France | France, Cour d'appel de Lyon, 1ère chambre civile b, 25 juin 2013, 12/04555


R.G : 12/04555









Décision du tribunal de grande instance de Lyon

Au fond du 18 avril 2012



1ère chambre section 2



RG : 10/013024



RÉPUBLIQUE FRANÇAISE

AU NOM DU PEUPLE FRANÇAIS





COUR D'APPEL DE LYON



1ère chambre civile B



ARRET DU 25 Juin 2013







APPELANT :



[A] [W]

né le [Date naissance 2] 1948 à [Localité 2]

[Adresse 1]

[Localité 1]



représenté par la SCP AGUIRA

UD NOUVELLET, avocats au barreau de LYON



assisté de Maître Christian ASSIER, avocat au barreau D'ALBERTVILLE









INTIME :



[F] [B]

né le [Date naissance 1] 1942 à [Localité 5]

[Adresse 2]

[Localité 1]



représenté par la SCP BALAS ...

R.G : 12/04555

Décision du tribunal de grande instance de Lyon

Au fond du 18 avril 2012

1ère chambre section 2

RG : 10/013024

RÉPUBLIQUE FRANÇAISE

AU NOM DU PEUPLE FRANÇAIS

COUR D'APPEL DE LYON

1ère chambre civile B

ARRET DU 25 Juin 2013

APPELANT :

[A] [W]

né le [Date naissance 2] 1948 à [Localité 2]

[Adresse 1]

[Localité 1]

représenté par la SCP AGUIRAUD NOUVELLET, avocats au barreau de LYON

assisté de Maître Christian ASSIER, avocat au barreau D'ALBERTVILLE

INTIME :

[F] [B]

né le [Date naissance 1] 1942 à [Localité 5]

[Adresse 2]

[Localité 1]

représenté par la SCP BALAS & METRAL AVOCATS, avocats au barreau de LYON

******

Date de clôture de l'instruction : 04 Décembre 2012

Date des plaidoiries tenues en audience publique : 28 Mai 2013

Date de mise à disposition : 25 Juin 2013

Composition de la Cour lors des débats et du délibéré :

- Jean-Jacques BAIZET, président

- Marie-Pierre GUIGUE, conseiller

- Michel FICAGNA, conseiller

assistés pendant les débats de Frédérique JANKOV, greffier

A l'audience, Michel FICAGNA a fait le rapport, conformément à l'article 785 du code de procédure civile.

Arrêt Contradictoire rendu publiquement par mise à disposition au greffe de la cour d'appel, les parties en ayant été préalablement avisées dans les conditions prévues à l'article 450 alinéa 2 du code de procédure civile,

Signé par Jean-Jacques BAIZET, président, et par Frédérique JANKOV, greffier, auquel la minute a été remise par le magistrat signataire.

****

Par acte du 25 juin 1982, la société Land, lotisseur, a acquis une parcelle de terrain figurant au cadastre de la ville de [Localité 5] section [Cadastre 3] pour 64 a 86 ca, lieu-dit « [Localité 3]», en vue de la partager en cinq lots à bâtir.

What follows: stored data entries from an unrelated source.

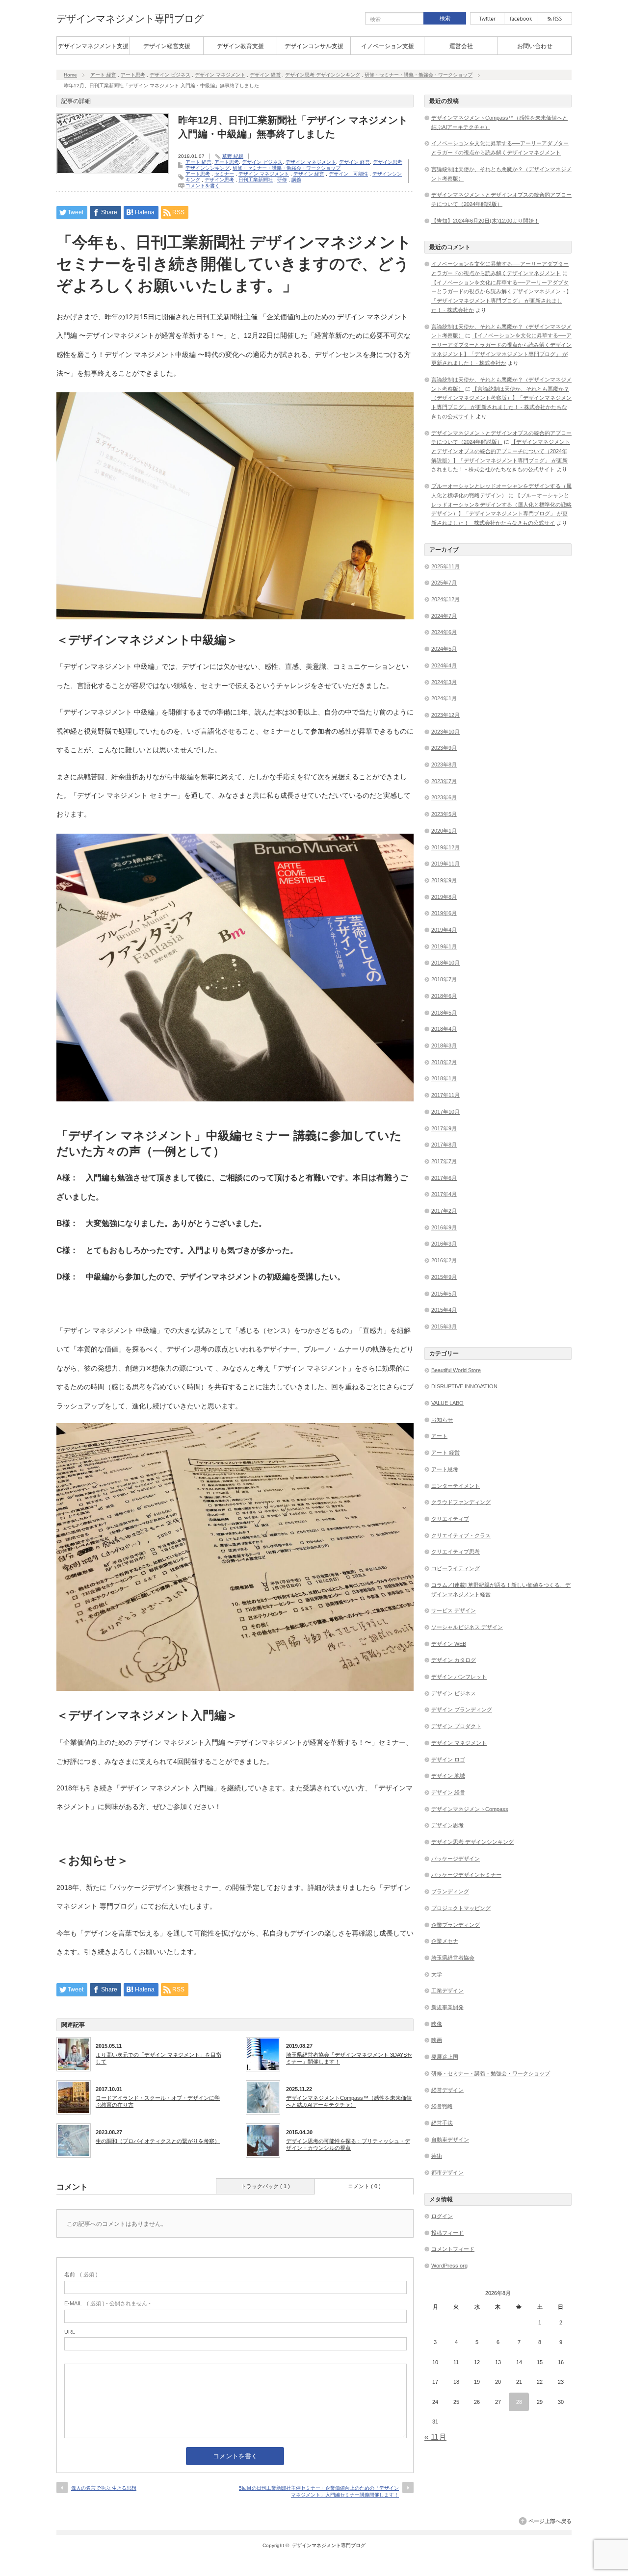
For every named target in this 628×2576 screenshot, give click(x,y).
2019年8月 (444, 897)
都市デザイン (447, 2172)
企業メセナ (444, 1941)
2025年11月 (445, 566)
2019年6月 (444, 913)
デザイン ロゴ (448, 1759)
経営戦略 (442, 2106)
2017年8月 (444, 1145)
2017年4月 (444, 1194)
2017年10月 (445, 1112)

Cette parcelle est grevée d'une servitude de passage constituée dans un acte de partage du 16 décembre 1894, reçu par Maître [O] notaire à [Localité 5] et rédigée en ces termes :

«il est expliqué qu'il existe sur le fonds situé à [Localité 5] hameau de [Localité 3], sur les limites septentrionales et orientales du fonds un chemin de desserte appartenant à ce fonds et contournant la terre de M. [L]. Ce passage dont la largeur est de deux mètres cinquante centimètres sur tout son parcours, appartiendra a due concurrence à chacun des lots sur lesquels il est établi à la charge cependant de tolérer pour chacun des attributaires le droit de passage nécessaire pour desservir l'immeuble entré dans son lot».

Pour la réalisation du lotissement, le lotisseur a fait réaliser un plan de piquetage par un géomètre expert, a constitué un dossier administratif et a élaboré un cahier des charges, lequel précise :

«servitude passive : l'ensemble de la voie d'accès sera grevée d'une servitude pour tous usages au profit des parcelles suivantes :

- section [Cadastre 4] M. [V] [E],

- section [Cadastre 2] et [Cadastre 1] à M. [Y],

- section [Cadastre 5] et [Cadastre 6] appartenant aux héritiers de M. [B] [S].

En outre la bande d'accès au lot n° 5 sera également grevée d'une servitude de passage au profit des terrains appartenant à M. [Y] [N] et [B] [S].

Il est précisé que ces différentes servitudes résultent d'un état de fait existant et que la création du lotissement aura pour effet d'en améliorer l'assiette».

Le plan de lotissement (document d'arpentage) élaboré par M. [J], géomètre expert et annexé à l'arrêté préfectoral du 5 mai 1982, fait apparaître que le lot n° 5 supporte une «servitude de passage au profit de M. [Y] et des consorts [B]» , celle-ci étant matérialisée sur le plan le long de la limite Sud du lot n°5 et ayant une largeur de 5,54m.

Par acte du 11 mai 1983, M. [A] [W] a acquis le lot n° 5 du lotissement.

L'acte reprend les énonciations du cahier des charges, notamment celles relatives aux servitudes passives grevant le lot n° 5.

Il y est mentionné en outre que :

«La vente a lieu en outre sous les charges et conditions stipulées dans le règlement du lotissement, le programme général, l'arrêté préfectoral sus-visé.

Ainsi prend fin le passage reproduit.